Pertama, sujud sahwi, ditempatkan sesudah salam.

Di antara yang berpendapat demikian ialah 'Ali ibn Abi Thalib, Saad ibn Abi Waqqas, Ammar ibn Yasir, Abdullah ibn Mas'ud, Imran ibn Hushain, Anas ibn Malik, Al-Mughirah ibn Syubah dan Abu Hurairah.

Diantara tabi'in ialah Abu Salamah ibn Abdurrahman Al-Hasanul Bishry, An- Nakha'y, 'Umar ibn Abdil Aziz, Abdurrahman ibn Abi Laila dan As-Saib. Inilah pendapat Ats-Tsaury, Abu Hurairah dan ashhab-nya. Ada diriwayatkan dari Asy- Syafi'y tentang pendapat yang sedemikian ini.

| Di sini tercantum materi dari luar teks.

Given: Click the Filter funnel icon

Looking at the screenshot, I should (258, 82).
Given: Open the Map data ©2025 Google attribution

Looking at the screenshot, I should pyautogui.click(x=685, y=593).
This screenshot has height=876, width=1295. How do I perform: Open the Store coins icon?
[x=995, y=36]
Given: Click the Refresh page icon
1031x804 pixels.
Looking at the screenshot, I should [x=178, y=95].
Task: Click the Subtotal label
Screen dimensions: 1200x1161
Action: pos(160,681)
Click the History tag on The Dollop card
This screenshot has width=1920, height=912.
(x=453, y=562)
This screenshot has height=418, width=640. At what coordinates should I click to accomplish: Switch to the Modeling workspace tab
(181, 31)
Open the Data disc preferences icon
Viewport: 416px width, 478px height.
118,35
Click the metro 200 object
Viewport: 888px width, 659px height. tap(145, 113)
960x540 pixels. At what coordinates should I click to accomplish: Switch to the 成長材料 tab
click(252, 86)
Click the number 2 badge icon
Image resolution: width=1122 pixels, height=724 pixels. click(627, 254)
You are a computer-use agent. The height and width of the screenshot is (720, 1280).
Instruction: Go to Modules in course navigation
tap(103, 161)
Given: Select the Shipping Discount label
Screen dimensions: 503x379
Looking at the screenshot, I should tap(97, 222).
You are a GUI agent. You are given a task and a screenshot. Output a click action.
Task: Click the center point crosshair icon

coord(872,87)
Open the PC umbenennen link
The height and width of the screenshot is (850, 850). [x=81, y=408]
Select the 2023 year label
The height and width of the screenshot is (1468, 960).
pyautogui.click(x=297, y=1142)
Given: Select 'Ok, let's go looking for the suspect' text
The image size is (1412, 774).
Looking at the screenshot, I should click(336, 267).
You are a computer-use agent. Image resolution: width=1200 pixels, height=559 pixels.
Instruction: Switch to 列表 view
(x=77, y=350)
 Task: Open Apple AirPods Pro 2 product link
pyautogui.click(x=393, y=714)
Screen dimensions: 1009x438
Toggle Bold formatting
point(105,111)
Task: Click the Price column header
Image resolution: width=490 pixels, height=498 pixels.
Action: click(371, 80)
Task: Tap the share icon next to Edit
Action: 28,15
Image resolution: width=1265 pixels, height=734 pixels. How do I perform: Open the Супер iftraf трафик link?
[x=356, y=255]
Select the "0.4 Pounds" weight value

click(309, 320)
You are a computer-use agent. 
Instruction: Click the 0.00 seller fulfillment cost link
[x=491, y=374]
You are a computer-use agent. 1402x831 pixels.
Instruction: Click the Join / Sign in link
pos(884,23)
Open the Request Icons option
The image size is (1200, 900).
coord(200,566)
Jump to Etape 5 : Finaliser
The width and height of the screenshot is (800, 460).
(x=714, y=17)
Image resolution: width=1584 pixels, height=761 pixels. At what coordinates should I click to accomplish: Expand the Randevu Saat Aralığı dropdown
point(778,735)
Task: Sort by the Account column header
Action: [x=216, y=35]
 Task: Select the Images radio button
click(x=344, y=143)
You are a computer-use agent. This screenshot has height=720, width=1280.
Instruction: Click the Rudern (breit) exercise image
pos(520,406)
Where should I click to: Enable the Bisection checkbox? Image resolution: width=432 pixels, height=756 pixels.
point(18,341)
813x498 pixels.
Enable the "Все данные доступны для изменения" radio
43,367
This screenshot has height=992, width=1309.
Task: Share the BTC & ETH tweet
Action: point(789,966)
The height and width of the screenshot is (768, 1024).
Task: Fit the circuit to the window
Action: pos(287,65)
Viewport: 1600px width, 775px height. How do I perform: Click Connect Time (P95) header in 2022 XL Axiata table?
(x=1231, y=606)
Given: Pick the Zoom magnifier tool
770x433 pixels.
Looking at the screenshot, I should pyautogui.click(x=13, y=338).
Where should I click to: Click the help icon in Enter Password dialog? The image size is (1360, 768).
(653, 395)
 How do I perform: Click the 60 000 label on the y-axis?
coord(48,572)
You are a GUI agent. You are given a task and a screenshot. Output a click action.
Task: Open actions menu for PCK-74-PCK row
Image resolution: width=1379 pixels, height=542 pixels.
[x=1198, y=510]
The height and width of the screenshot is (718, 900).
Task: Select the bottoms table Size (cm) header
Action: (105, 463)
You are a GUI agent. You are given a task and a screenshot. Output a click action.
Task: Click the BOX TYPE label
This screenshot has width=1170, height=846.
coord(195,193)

Golongan ini ber-hujjah dengan hadits (885) dan hadits-hadits yang menerangkan sujud sahwi sesudah salam.

Kedua, sujud sahwi diletakkan sebelum salam.

Di antara sahabat-sahabat yang berpegang dengan pendapat ini, ialah Abu Sa'id Al Khudry. Demikianlah Madzhab Az-Zuhri, Makhul, ibn Abi Ziyad, Al Auza'y, Al-Laits, Asy-Syafi'y dalam Al-Jadid, ashhab-nya dan kebanyakan fuqaha Madinah menurut riwayat At-Turmudzy. Golongan ini ber-hujjah dengan hadits- hadits yang menerangkan, bahwa Nabi melakukan sujud sahwi sebelum salam.

Ketiga, membedakan antara sujud sahwi karena perbuatan lebih dengan sujud sahwi karena perbuatan kurang.

Untuk sujud sahwi karena perbuatan lebih, dilakukan sesudah salam. Untuk sujud karena perbuatan kurang, dilakukan sebelum salam.

Inilah pendapat Malik dan ashhab-nya, Al-Muzany dan Abu Tsaur. Dan demikian pula menurut suatu pendapat Asy-Syafi'y. Kata Ibnul Abdil Barr: "Dengan cara begini maka kita berpegang kepada semua hadits." Ibnul Arabi berkata: "Pendapat Malik dalam masalah ini lebih kuat."

Keempat, sujud sahwi dikerjakan menurut kenyataan-kenyataan hadits sendiri.

Kelupaan-kelupaan yang tidak di nashkan oleh hadits, kita lakukan sebelum salam. Inilah pendapat Ahmad, Sulaiman, Ibnu Daud dari ashhab Asy-Syafi'y dan Abu Khaisamah. Ibnu Daqiqil Id berkata: "Madzhab ini sesuai dengan Madzhab Malik dari sisi mengamalkan segala hadits yang berkenaan dengan masalah ini, dengan tidak men-tarjih-kan sebagian hadits atas sebagiannya, walaupun cara mengumpulkan hadits-hadits itu berlain-lainan."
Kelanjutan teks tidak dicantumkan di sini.